New Gutters Do Not Repair Poor Roofs

Roofs are there to receive precipitation, and manage the moisture so it does not penetrate the roof space, and the living space below. A gutter needs a roof to feed it water, whereas a roof does not necessarily require a gutter to function. Therefore, it follows new gutters do not repair poor roofs because they are junior partners.

However, roof edges and eavestrough systems do need to align correctly to manage the precipitation off the roof, and through down pipes into the storm water system. We sometimes come across situations where gutters do not align correctly because of poor roof design.
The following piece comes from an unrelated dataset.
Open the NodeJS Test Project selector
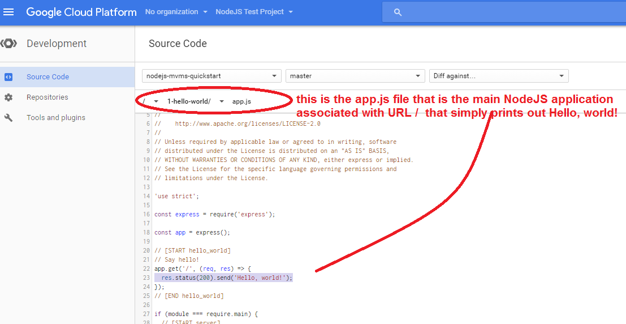This screenshot has width=626, height=324. coord(254,12)
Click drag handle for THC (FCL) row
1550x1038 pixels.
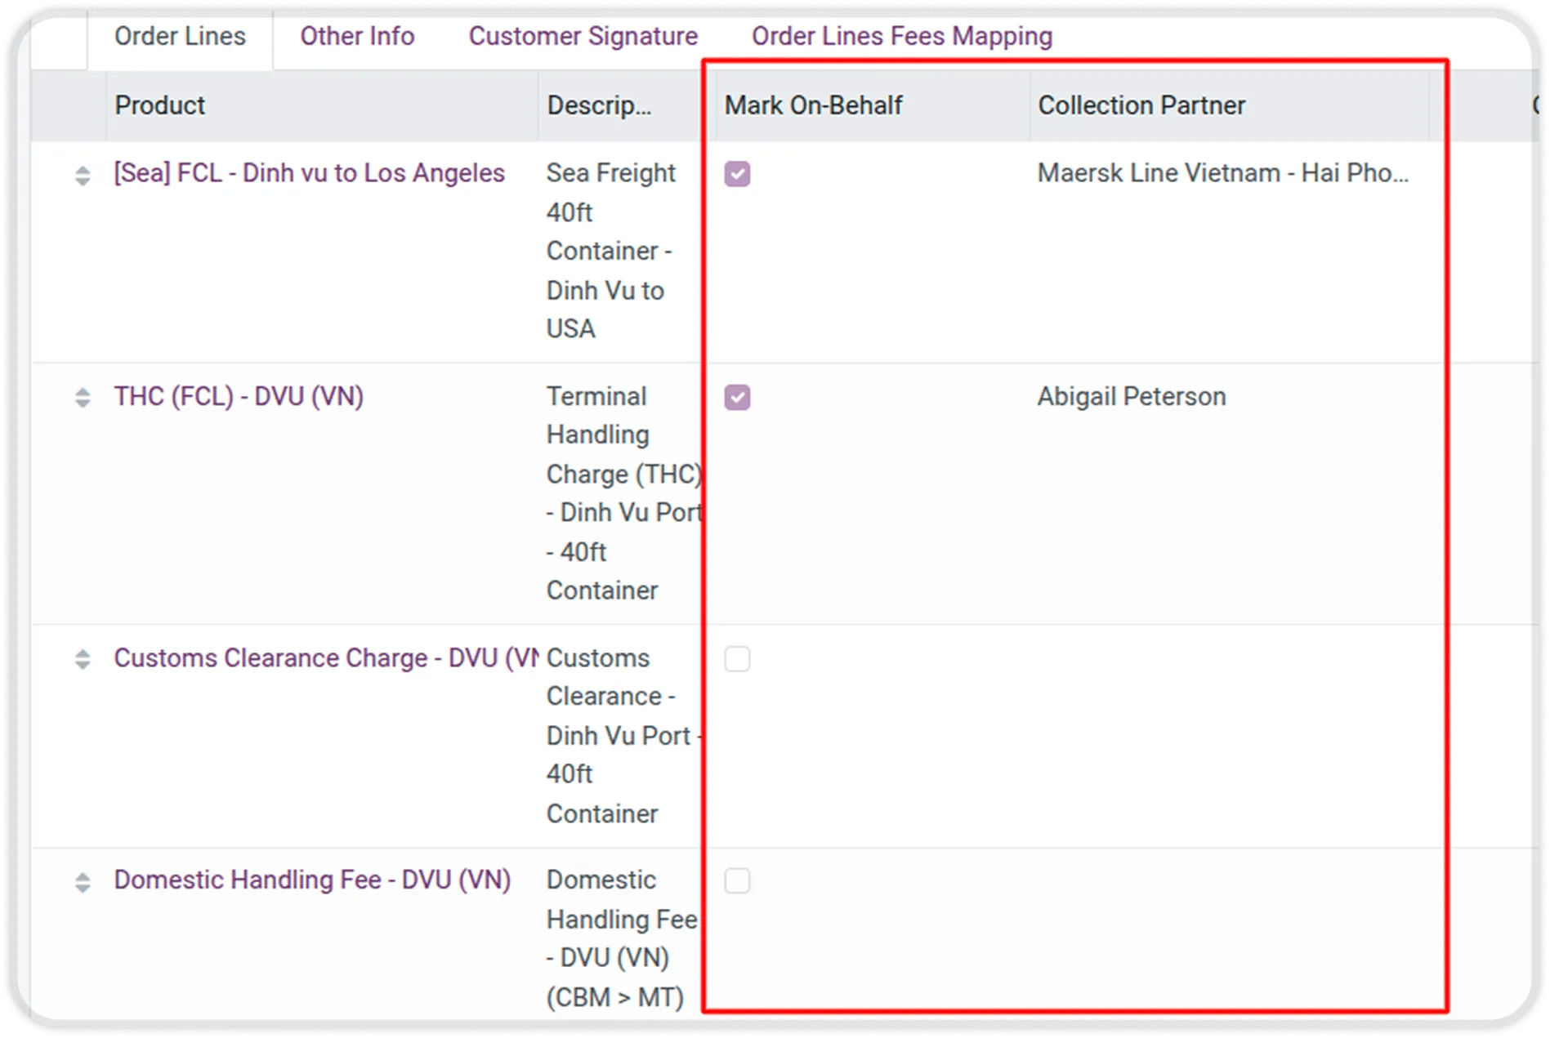point(83,398)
New Gutters Should Complement Good Roofs

The roof is a given item in terms of its slope and overhang. Most builders get this right, although not all home handy persons understand the principles. Gutters attach to fascias and these in turn to end of roof rafters.

Eavestrough systems should be below the roof edge by a few inches. There should be a 50% overlap so water drops from the roof into the midpoint of the gutter line.

1… If the roof underlaps, capillary action may draw the water down inside the gutter

2… If the roof overlaps, then some of the precipitation may splash over to ground.

It’s just not fair to blame the eavestrough system for that. Like we said, new gutters do not repair poor roofs.

More Examples of Errors We Encounter in Calgary

It’s important to ensure the correct slope of a gutter, so it carries the precipitation efficiently to the downpipe. If it moves too slowly, the gutter can overflow in heavy rain. However, if the gutter fall is too great, then then the water can overflow the downpipe and flow over the gutter end.

These careful calculations assume the correct roof overhang. If this is inadequate, then we may have to correct this with gentle slope. Sometimes we find ourselves in a dilemma. Do we want water pooling, or getting behind the gutter? The latter may also be caused by a leaking roof. No eavestrough system could ever fix that.

The picture at the top of this post is a botch job we recently encountered. Cracked tiles were causing icicles on the fascia and behind the gutter. The roof sagged and there was insufficient overhang. This is yet another reason to hire a contractor who is familiar with the entire exterior of a home.